WHAT IS EXPECTED: The answer is one number. Say how many lines in the entries below include the word "size".

EXTRACTED DATA section start

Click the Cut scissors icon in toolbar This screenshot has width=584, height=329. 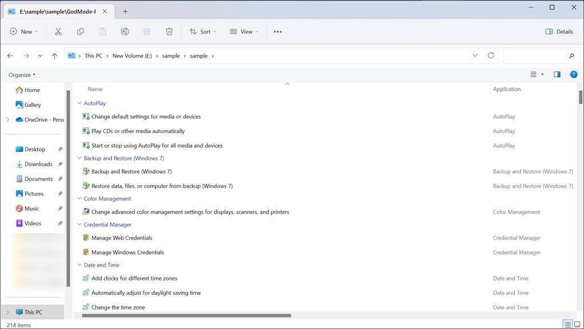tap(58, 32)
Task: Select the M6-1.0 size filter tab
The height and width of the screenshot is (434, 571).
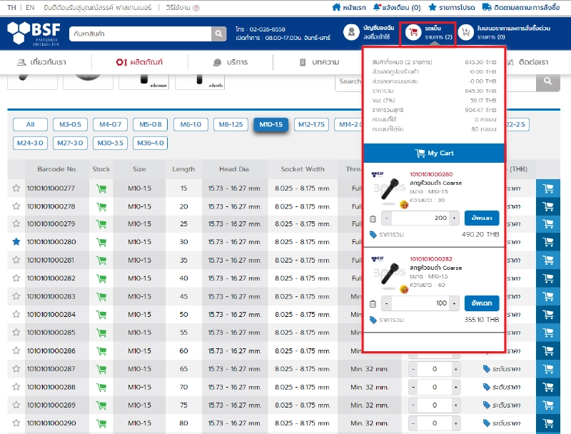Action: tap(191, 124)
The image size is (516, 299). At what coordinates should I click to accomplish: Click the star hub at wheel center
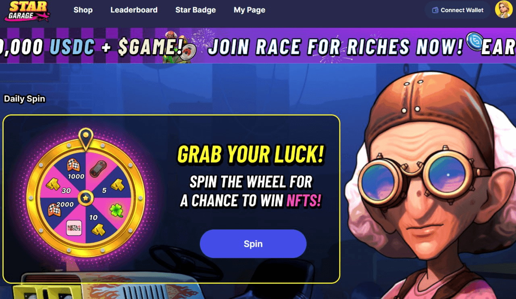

EXTRACTED DATA section end

EXERCISE OUTPUT: 2